Menteri Pendidikan Dasar dan Menengah, Abdul Mu’ti, menegaskan bahwa perubahan ini dilakukan untuk memberikan layanan pendidikan yang lebih baik bagi semua siswa. Ia menjelaskan bahwa sistem lama memiliki beberapa kelemahan, seperti ketimpangan daya tampung sekolah negeri dan kurangnya akses bagi siswa berprestasi yang tinggal jauh dari sekolah.
“Alasannya diganti kenapa? Karena kita ingin memberikan layanan pendidikan yang terbaik bagi semua,” ujar Abdul Mu’ti pada Jumat (7/2/2025). Ia juga menekankan bahwa SPMB merupakan mekanisme penyempurnaan dari sistem sebelumnya.
Terkait regulasi pendaftaran, SPMB tetap menerapkan empat jalur penerimaan, yaitu domisili, afirmasi, prestasi, dan mutasi. Jalur zonasi yang sebelumnya digunakan kini berganti nama menjadi jalur domisili, diperuntukkan bagi calon siswa yang tinggal di sekitar sekolah. Sementara jalur afirmasi ditujukan bagi siswa dari keluarga kurang mampu secara ekonomi serta penyandang disabilitas.
Baca juga: Kemendikdasmen Kembali Perkuat Kesejahteraan Guru dengan Kebijakan Baru TPG dan Bantuan Honorer
Jalur prestasi pun mengalami penyempurnaan, dengan mempertimbangkan pencapaian akademik maupun non-akademik.
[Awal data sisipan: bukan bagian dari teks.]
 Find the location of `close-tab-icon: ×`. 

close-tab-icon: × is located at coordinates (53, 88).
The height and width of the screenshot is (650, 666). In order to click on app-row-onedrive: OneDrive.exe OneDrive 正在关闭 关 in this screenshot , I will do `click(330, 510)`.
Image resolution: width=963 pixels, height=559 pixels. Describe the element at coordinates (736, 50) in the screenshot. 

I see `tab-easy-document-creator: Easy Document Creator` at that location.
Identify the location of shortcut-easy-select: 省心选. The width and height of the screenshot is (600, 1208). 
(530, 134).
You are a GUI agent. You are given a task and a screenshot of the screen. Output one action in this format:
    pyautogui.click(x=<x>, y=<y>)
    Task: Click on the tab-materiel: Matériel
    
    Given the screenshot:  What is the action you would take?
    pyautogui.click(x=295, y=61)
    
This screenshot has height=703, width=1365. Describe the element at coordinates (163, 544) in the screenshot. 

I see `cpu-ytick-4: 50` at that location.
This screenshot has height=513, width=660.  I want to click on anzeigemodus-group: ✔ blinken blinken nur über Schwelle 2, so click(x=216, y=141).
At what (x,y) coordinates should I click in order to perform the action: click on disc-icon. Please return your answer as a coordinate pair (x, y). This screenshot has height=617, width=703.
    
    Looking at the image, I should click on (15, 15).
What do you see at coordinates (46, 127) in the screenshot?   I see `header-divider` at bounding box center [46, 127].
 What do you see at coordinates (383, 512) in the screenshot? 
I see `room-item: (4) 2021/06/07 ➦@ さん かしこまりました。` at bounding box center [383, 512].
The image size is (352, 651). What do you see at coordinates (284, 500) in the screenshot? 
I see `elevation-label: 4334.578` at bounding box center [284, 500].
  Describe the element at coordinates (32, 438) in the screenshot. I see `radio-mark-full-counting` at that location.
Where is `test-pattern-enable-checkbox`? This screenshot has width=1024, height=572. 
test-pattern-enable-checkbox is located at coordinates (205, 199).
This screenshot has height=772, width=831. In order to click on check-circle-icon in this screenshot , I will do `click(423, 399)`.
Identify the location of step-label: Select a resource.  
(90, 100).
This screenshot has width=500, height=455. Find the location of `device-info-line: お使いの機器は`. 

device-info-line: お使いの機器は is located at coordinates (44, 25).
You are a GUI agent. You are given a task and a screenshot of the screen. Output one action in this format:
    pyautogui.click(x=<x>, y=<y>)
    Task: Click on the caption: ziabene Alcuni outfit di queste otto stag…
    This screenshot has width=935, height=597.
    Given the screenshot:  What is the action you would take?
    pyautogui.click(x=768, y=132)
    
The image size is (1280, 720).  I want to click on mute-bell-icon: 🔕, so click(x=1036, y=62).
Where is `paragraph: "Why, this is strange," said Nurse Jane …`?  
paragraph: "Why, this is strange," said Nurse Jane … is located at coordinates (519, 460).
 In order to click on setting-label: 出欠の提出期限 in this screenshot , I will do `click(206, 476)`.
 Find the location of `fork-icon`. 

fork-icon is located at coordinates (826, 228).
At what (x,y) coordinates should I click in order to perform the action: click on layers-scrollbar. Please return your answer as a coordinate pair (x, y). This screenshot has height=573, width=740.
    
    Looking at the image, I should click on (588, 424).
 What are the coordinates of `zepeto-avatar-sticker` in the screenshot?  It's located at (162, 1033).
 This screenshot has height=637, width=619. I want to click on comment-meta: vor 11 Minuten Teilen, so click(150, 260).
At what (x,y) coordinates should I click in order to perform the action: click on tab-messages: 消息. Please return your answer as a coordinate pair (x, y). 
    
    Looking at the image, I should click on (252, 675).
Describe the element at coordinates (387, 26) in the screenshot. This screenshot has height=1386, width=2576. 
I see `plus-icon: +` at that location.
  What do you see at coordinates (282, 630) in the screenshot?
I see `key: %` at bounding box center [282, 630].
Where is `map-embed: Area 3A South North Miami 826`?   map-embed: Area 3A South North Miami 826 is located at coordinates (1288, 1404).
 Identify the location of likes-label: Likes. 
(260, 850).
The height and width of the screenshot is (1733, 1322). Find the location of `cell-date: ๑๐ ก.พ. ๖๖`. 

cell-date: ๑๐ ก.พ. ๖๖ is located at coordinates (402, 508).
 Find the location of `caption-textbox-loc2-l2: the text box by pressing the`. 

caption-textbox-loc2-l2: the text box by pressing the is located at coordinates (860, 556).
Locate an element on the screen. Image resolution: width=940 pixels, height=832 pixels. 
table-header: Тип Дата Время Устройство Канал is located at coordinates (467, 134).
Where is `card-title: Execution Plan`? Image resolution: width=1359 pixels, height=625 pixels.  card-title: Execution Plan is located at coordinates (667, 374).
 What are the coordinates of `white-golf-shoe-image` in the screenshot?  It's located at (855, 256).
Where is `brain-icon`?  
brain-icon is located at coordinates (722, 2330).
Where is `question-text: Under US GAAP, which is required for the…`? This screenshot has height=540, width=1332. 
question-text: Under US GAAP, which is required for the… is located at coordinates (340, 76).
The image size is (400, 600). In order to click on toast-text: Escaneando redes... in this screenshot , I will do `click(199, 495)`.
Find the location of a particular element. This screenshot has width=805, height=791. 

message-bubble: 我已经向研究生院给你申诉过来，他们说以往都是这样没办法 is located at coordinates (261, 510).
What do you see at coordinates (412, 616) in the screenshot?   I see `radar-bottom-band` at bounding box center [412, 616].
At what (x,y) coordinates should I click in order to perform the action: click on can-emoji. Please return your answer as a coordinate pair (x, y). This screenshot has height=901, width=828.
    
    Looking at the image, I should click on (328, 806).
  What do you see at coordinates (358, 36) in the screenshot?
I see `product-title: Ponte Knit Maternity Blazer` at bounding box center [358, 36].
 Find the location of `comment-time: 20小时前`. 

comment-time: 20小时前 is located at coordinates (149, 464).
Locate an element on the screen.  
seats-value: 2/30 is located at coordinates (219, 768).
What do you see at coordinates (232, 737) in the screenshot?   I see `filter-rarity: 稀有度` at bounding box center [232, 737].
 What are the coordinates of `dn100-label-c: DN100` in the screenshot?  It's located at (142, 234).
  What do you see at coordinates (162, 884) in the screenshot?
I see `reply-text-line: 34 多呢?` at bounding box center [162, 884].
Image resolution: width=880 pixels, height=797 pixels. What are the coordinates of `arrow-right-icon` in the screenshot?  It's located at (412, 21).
Prestasi dalam bidang kepemimpinan, seperti pengalaman sebagai pengurus OSIS atau Pramuka, kini menjadi salah satu kriteria penting dalam jalur ini.
Perubahan ini diharapkan dapat memberikan solusi yang lebih adil dan merata bagi calon siswa dari berbagai latar belakang. Dengan SPMB, Kemendikdasmen berkomitmen untuk menciptakan sistem penerimaan murid baru yang lebih transparan, inklusif, dan berkualitas.